LMP: Yes, I've always been bothered by the Arthurian legends myself-- they never appealed to me much. Whatever it is I find in some stories and legends I don't find there. I found Once and Future King charming as a novel, greatly enjoyed it, but it doesn't fit me as LotR does-- hard to say why.

Bombur:
Quote:
Realization that the worlds rulers are like us, blind mice, is painful.
What a lovely phrase, Bombur: sad, wise, heartfelt and well-put. It feels very alive to me. Something will come of it for you; or has already.

I would argue that reading or otherwise experiencing fantasy that has real value is something beyond escape: it's a contemplative act.

Contemplative acts: meditation, service, pilgrimage, prayer, sacrifice, counseling, voluntary ordeals (fasting, climbing mountain, walking on hot coals, surfing), ritual or spontaneous spiritual observance, bar brawls (well, maybe not bar brawls), dancing, family gatherings, friend gatherings, responsive debate (truth-seeking debate, not victory-seeking debate-- like this thread!), holidays, long thoughtful walks ... the telling of stories and listening to same ...

Any contemplative act can result in far-reaching changes to a person's understanding and mode of living-- if the challenge of contemplation is met with strength of purpose and intellectual integrity.
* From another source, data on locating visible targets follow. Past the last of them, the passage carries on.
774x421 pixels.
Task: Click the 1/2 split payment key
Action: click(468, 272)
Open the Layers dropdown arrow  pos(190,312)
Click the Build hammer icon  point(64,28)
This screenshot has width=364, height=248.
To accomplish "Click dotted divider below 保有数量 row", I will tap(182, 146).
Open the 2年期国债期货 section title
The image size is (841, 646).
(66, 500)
The right story under the right circumstances can trigger successful contemplation.

The mind is confronted by something that cannot be born. The mind longs for escape. The mind moves into a story for the purpose of escape, but the deeper patterns of the story fit into the mind like a lock to a key and the mind reaches an understanding during this interlude of escape that it could reach no other way.
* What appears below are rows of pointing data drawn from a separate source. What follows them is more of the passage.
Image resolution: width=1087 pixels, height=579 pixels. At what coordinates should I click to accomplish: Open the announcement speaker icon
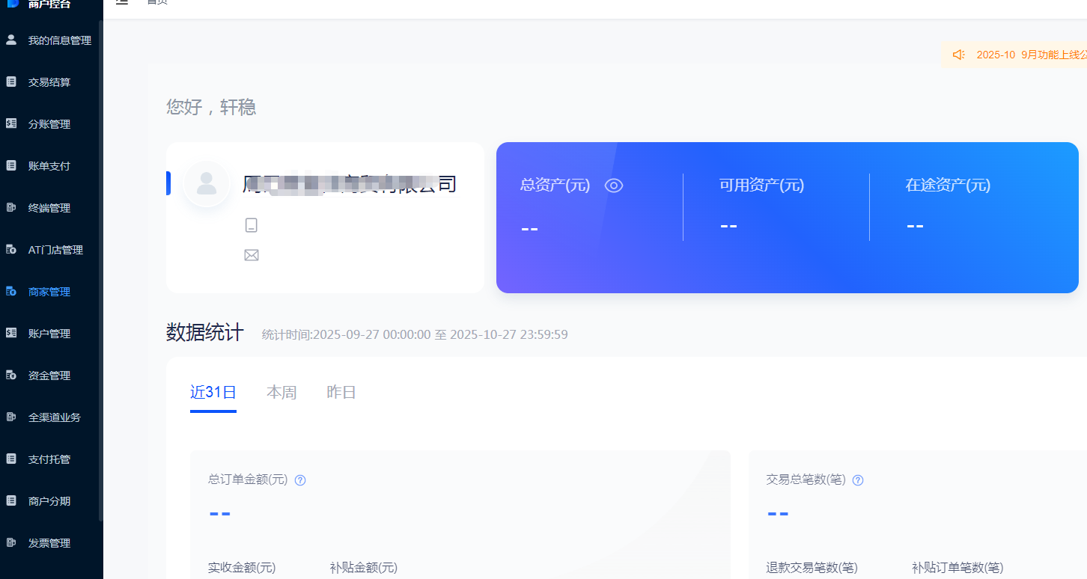[958, 54]
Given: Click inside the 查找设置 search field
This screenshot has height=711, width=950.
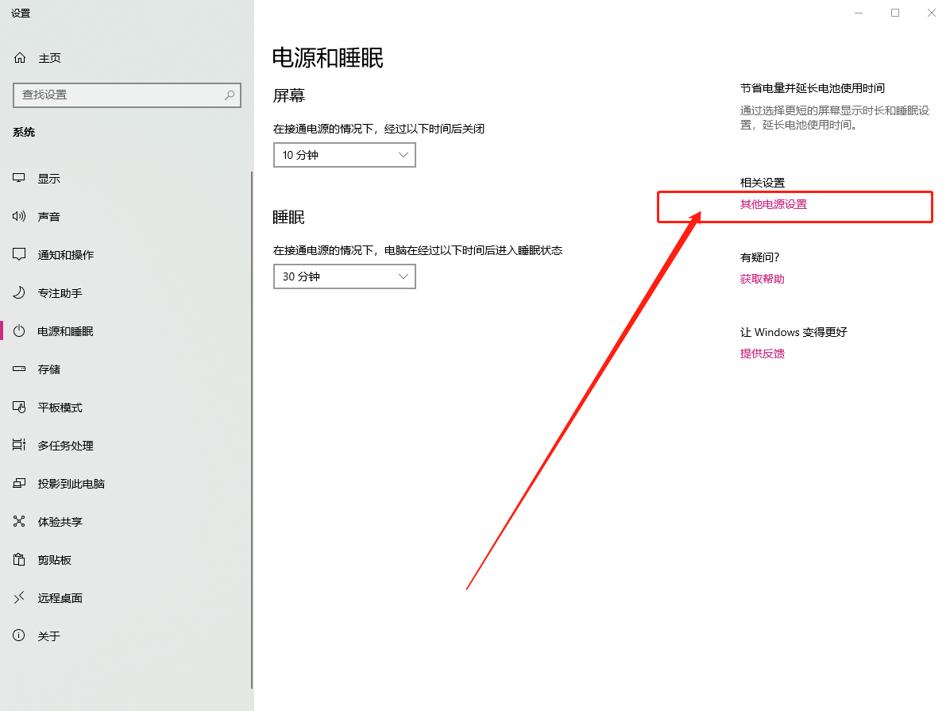Looking at the screenshot, I should click(119, 95).
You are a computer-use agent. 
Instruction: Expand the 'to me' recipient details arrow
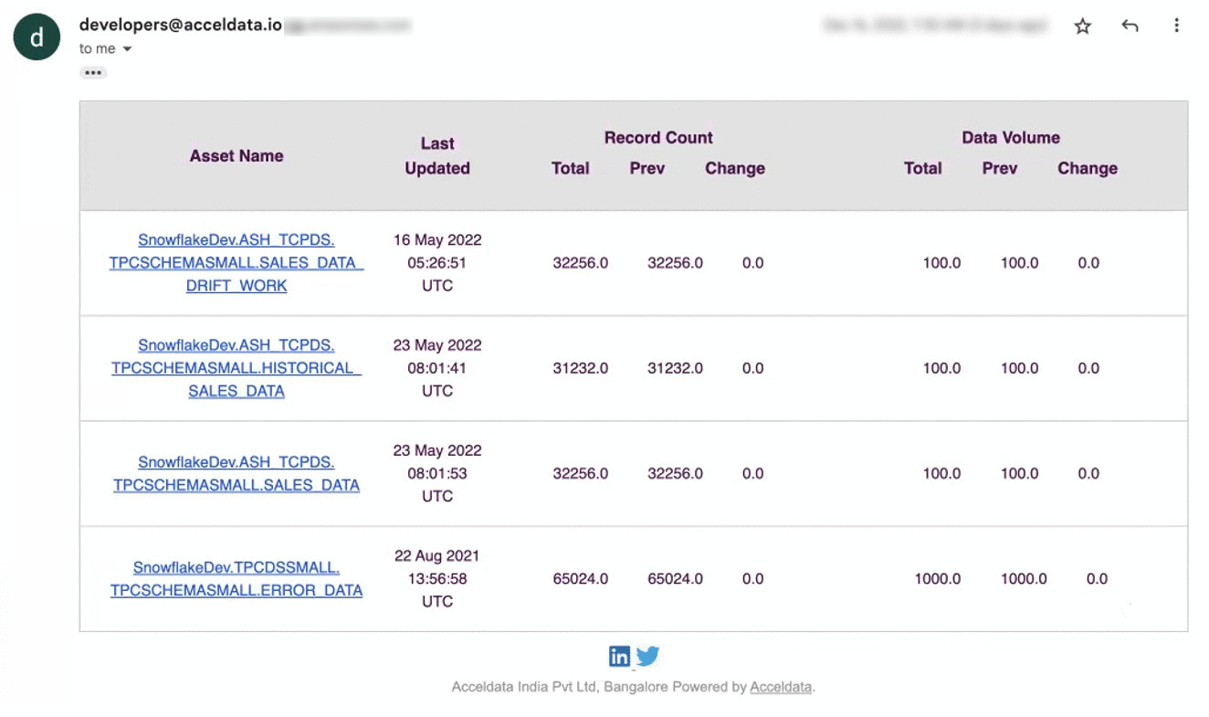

Use another analogy. Is storytelling the anesthesia, relieving pain only? Or is it the surgery, saving the life and painfully reordering the body so that natural processes can heal it? Merely escape is merely anesthesia; I would argue that storytelling at the level of LotR or similarly deep-impact books is not merely anesthesia but also surgery. I find this personally true in my own life; I am not reasoning from rhetoric but from my own experience. I have also read other discussions of the effect of this book from people who had similar reactions.